2.3. Chemicals and regents
Sigma Aldrich provided Ammonium acetate (NH4AC), Merck provided Acetonitrile, and Fisher provided ammonium hydroxide (NH4OH) and methanol. Thermo Fisher provided MS-grade methanol, MS-grade acetonitrile, and HPLC-grade 2-propanol. Sigma provided HPLC-grade formic acid and HPLC-grade ammonium formate. All chemicals used in this study were of high purity and quality, ensuring the reliability and reproducibility of the results.
2.4. Analysis of plasma metabolomics
Untargeted metabolomic and lipidomic profiles of fasting serum and stool samples were measured by combining two UHPLC-MS/MS methods, including metabolites in both positive and negative ionization modes. The raw data files were processed using Compound Discoverer 3.1 (CD3.1, Thermo Fisher) to perform peak alignment, peak picking, and metabolite quantitation. The main parameters included: a retention time tolerance of 0.2 min; actual mass tolerance, 5 ppm; signal intensity tolerance of 30%; signal/noise ratio of 3; and minimum intensity of 100,000. Peak intensities were normalized to the total spectral intensity and used to predict the molecular formula based on additive ions, molecular ion peaks and fragment ions. Peaks were then matched with the mzCloud,1 HMDB, mzVault and MassList databases for untargeted metabolomic analysis, and with the Lipidmaps and Lipidblast databases for lipidomic analysis. Accurate qualitative and relative quantitative results were thus obtained. Partial least squares discriminant analysis (PLS-DA) was used to reveal the metabolites changes in groups by R package ropls (Thevenot et al., 2015) and the abundance of significant metabolites with variable important in projection (VIP) >1 and with corrected p-value (Wilcoxon test) <0.05 were selected for enrichment analysis. The enrichment pathway of differential plasma metabolite profile between any two groups in pigs was analyzed by MetaboAnalyst 5.02 (Pang et al., 2022), respectively.

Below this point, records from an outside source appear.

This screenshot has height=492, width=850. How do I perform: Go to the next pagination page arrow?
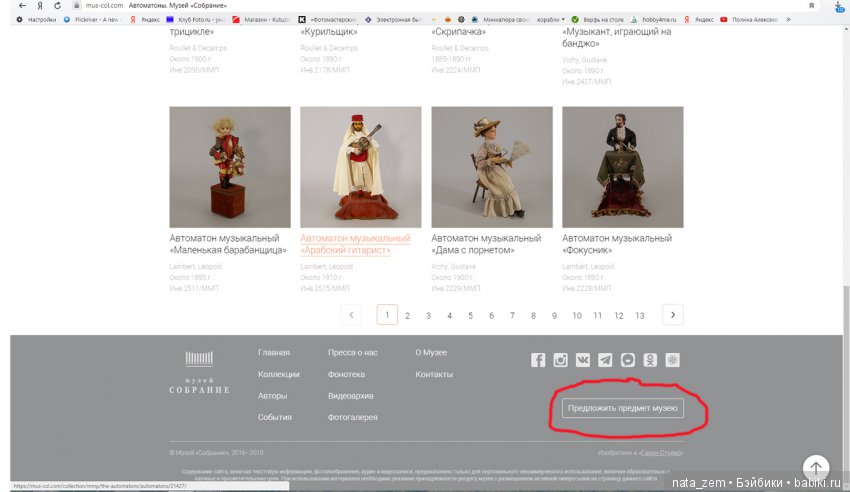pos(673,315)
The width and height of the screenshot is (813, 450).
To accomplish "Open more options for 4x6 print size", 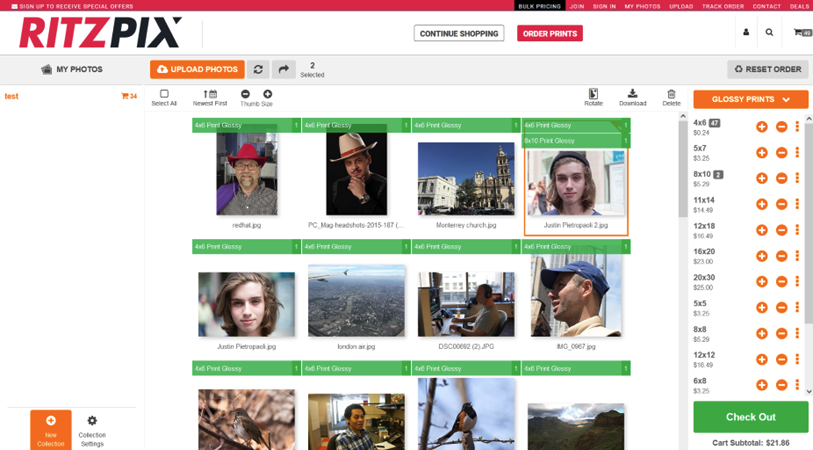I will click(x=797, y=127).
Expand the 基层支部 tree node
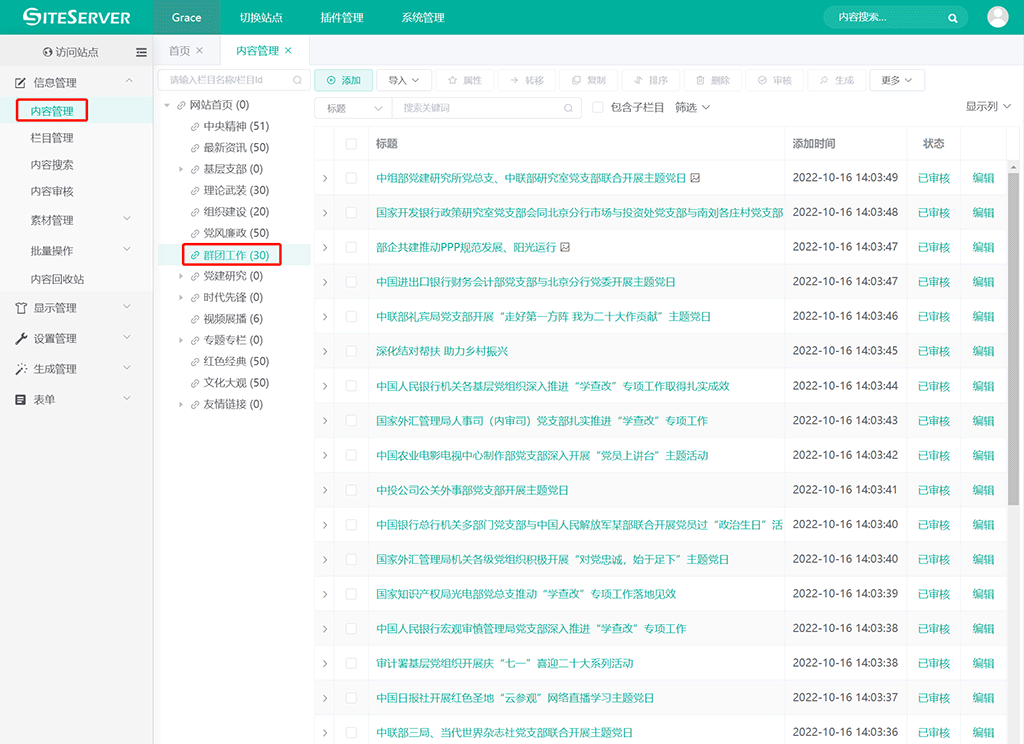The image size is (1024, 744). (x=181, y=169)
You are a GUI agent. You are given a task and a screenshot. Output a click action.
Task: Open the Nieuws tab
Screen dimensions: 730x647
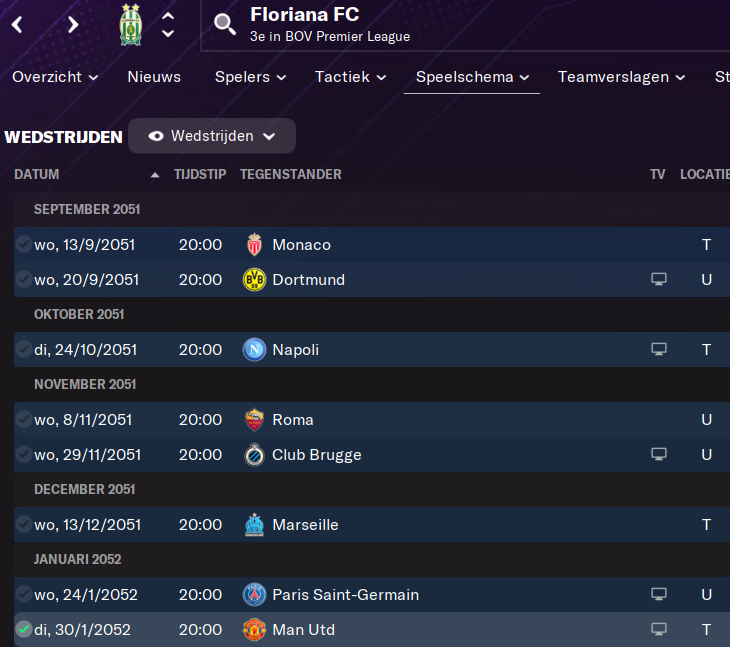tap(154, 77)
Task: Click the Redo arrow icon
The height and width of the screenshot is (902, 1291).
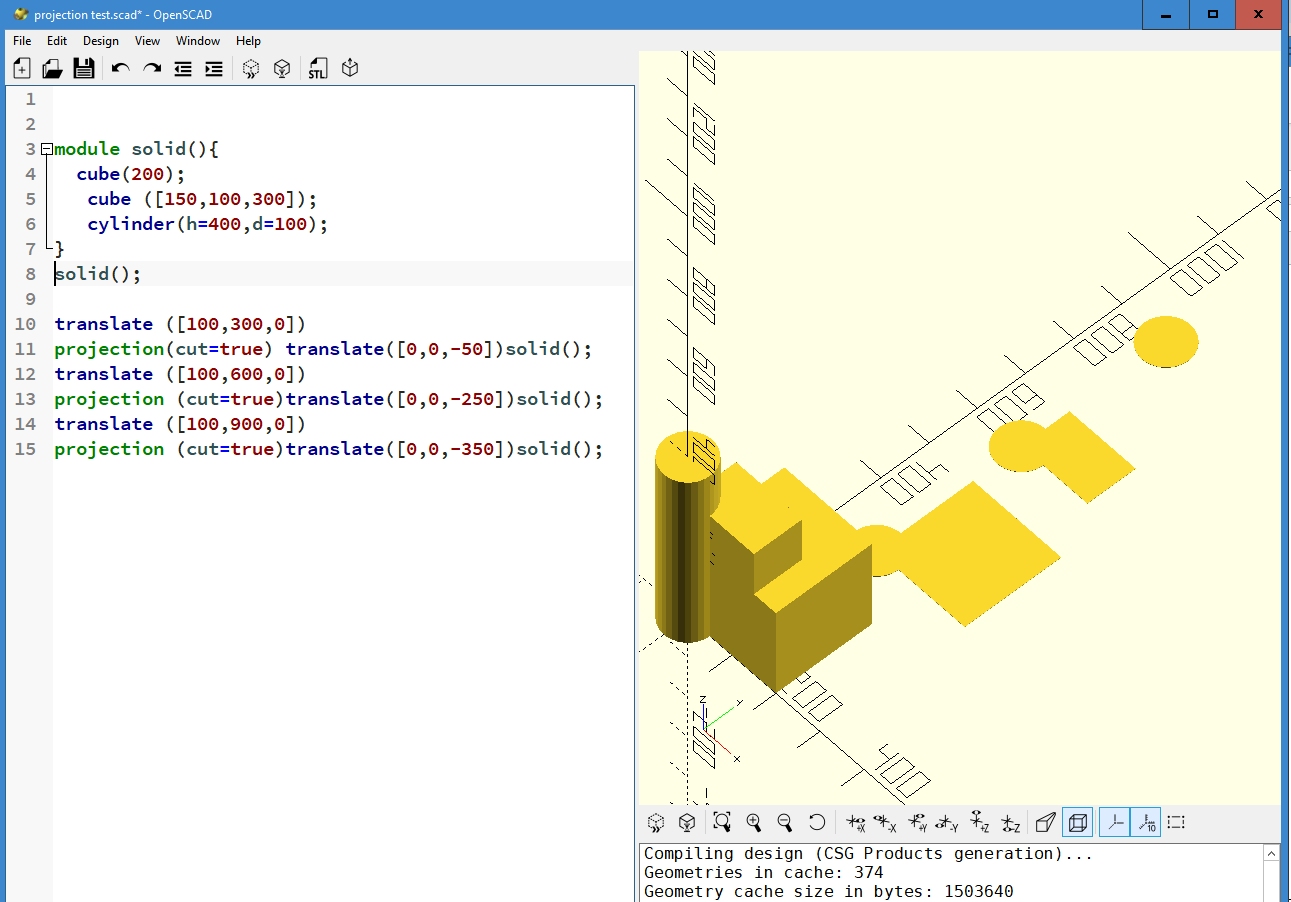Action: [152, 68]
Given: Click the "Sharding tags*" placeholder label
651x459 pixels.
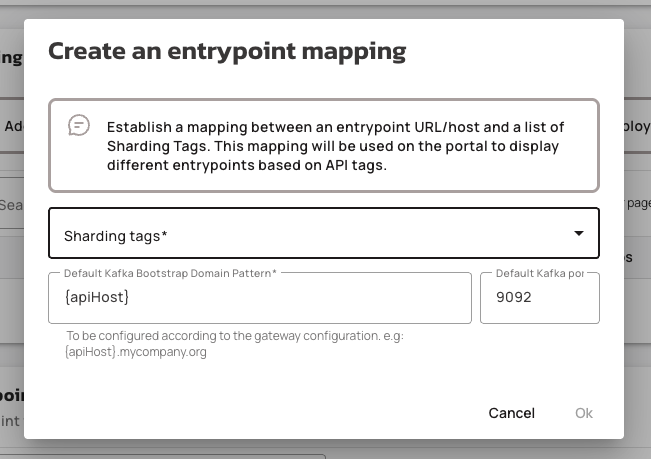Looking at the screenshot, I should [x=115, y=236].
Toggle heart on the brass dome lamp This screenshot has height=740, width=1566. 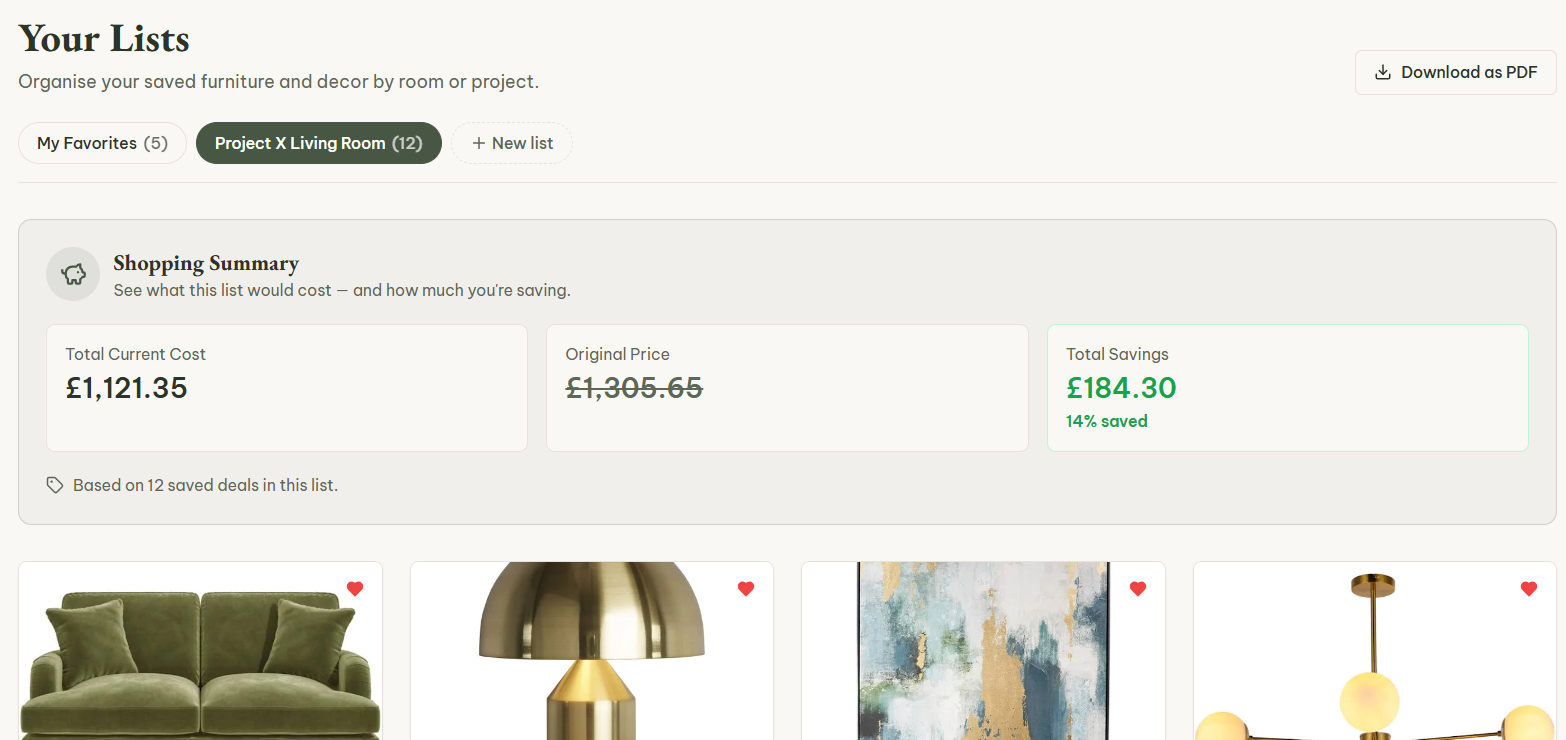[746, 589]
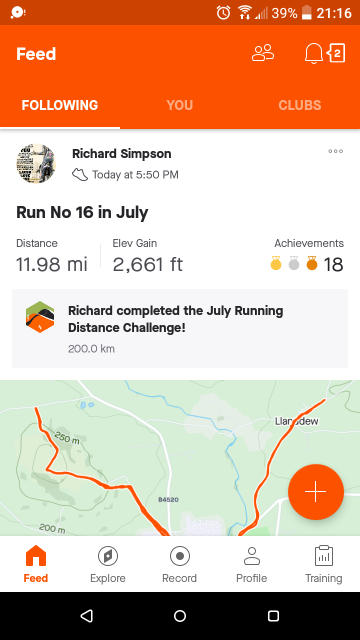The width and height of the screenshot is (360, 640).
Task: Tap the Explore compass icon
Action: point(108,556)
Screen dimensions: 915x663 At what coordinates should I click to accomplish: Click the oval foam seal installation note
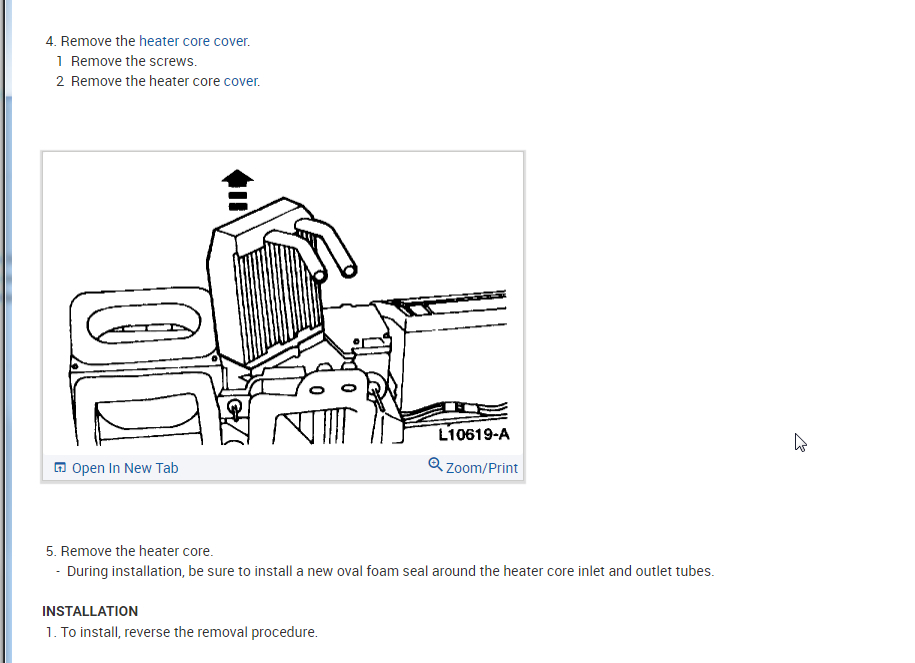tap(390, 571)
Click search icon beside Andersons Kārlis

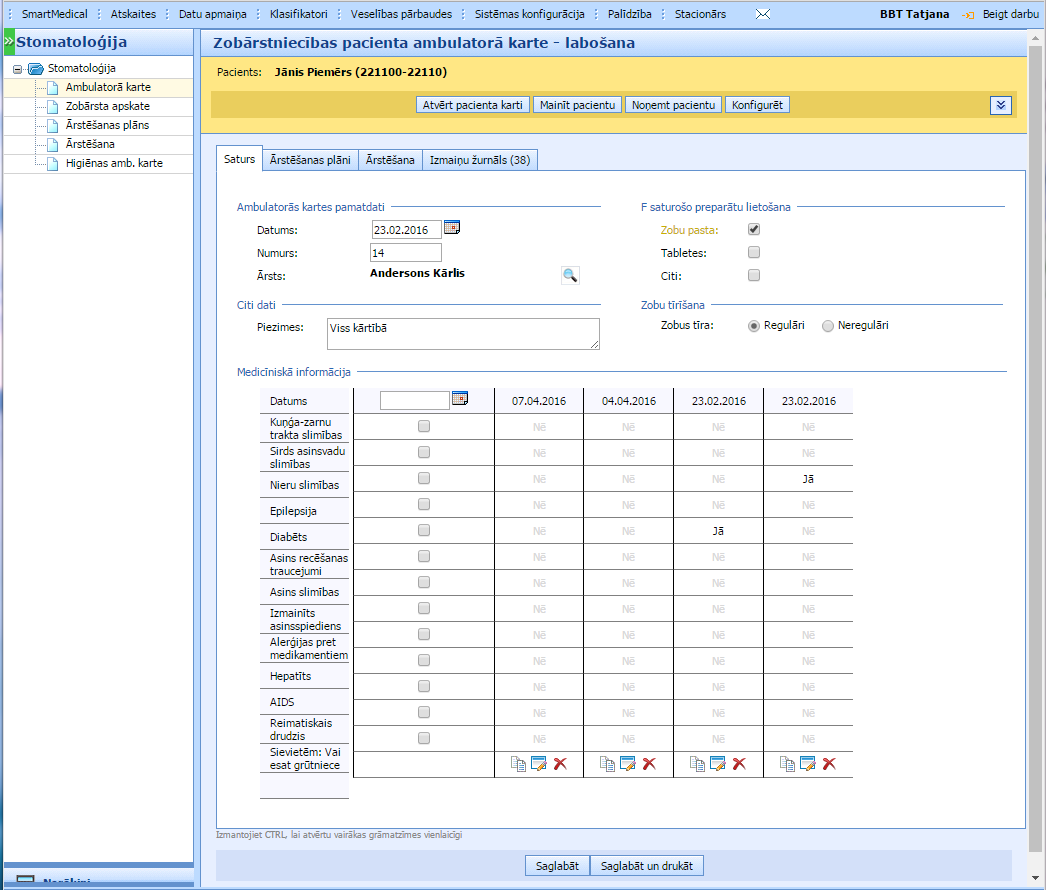pos(570,276)
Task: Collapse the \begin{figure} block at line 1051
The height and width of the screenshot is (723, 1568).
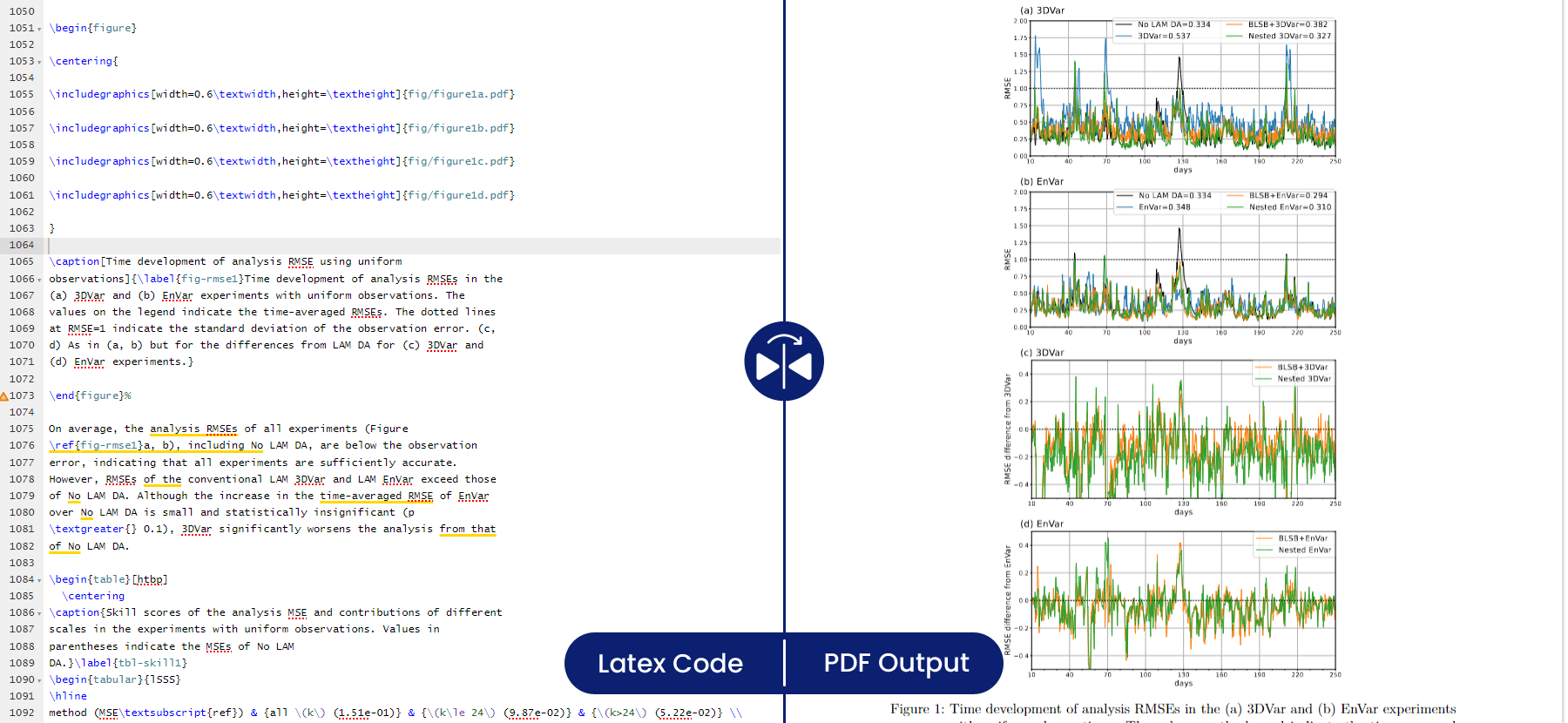Action: pyautogui.click(x=40, y=29)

2.5. Sample preparation for lipidomics analyses
For the purpose of non-targeted lipid profiling, lipids were isolated from plasma samples using established techniques, as described previously (Zhou et al., 2017). Briefly, a 200 μL volume of water was added to sample and vortexed for 5 s. Subsequently, 240 μL of precooling methanol was added and the mixture vortexed for 30 s. After that, 800 μL of MTBE was added and the mixture was ultrasound 20 min at 4°C followed by sitting still for 30 min at room temperature. The solution was centrifuged at 14,000 g for 15 min at 10°C and the upper organic solvent layer was obtained and dried under nitrogen. Reverse phase chromatography was selected for LC separation using CSH C18 column (1.7 μm, 2.1 mm × 100 mm, Waters). The lipid extracts were re-dissolved in 200 μL 90% isopropanol/acetonitrile, centrifuged at 14,000 g for 15 min, finally 3 μL of sample was injected. Solvent A was acetonitrile–water (6:4, v/v) with 0.1% formic acid and 0.1 mM ammonium formate and solvent B was acetonitrile–isopropanol (1,9, v/v) with 0.1% formic acid and 0.1 mM ammonium formate. The initial mobile phase was 30% solvent B at a flow rate of 300 μL/min. It was held for 2 min, and then linearly increased to 100% solvent B in 23 min, followed by equilibrating at 5% solvent B for 10 min. Mass spectra was acquired by Q-Exactive Plus in positive and negative mode, respectively. ESI parameters were optimized and preset for all measurements as follows: source temperature, 300°C; capillary temperature, 350°C, the ion spray voltage was set at 3000 V, S-Lens RF Level was set at 50% and the scan range of the instruments was set at m/z 200–1800. “Lipid Search” is a search engine for the identification of lipid species based on MS/MS math. Lipid Search contains more than 30 lipid classes and more than 1,500,000 fragment ions in the database. Both mass tolerance for precursor and fragment were set to 5 ppm.
2.6. Statistical analysis
All statistical analyses were conducted in R platform (version 4.0). For statistic in multiple groups, we utilized Kruskal–Wallis one-way ANOVA to evaluate the difference among three groups. Only the remarkably different indices in three groups were evaluated by further Mann–Whitney U test with Bonferroni correction as post-hoc test between each of two groups. Values of adjusted p-value less than 0.05 were considered statistically significant. Error bars indicate mean ± standard error (se). The Mfuzz package in R to conduct the cluster analysis. Spearman’s rank correlation coefficients were calculated and corrected for multiple testing using the Benjamini–Hochberg method. For the correlations between differentially microbial species, KO genes, metabolites, and lipidomics, a significance threshold of 0.05 and an absolute correlation threshold of 0.6 were applied.
3. Results
3.1. Description of the study
In the present research, we performed a multi-omic oral and gut microbiome study of pigs at 1 year old, 4 years old, and 8 years old. This extended previous studies that based on 16S rRNA gene sequencing and limited in gut region. This study additionally includes metagenomics analyses of the oral cavity, metabolomics, and lipidomics of serum in tested subjects (Figure 1A). We generated metagenomic data for 45 faeces and 45 saliva, while metabolomics, and lipidomics data for 30 serum samples, respectively. In sum, a total of 575.6 Gbp of DNA sequencing data was acquired.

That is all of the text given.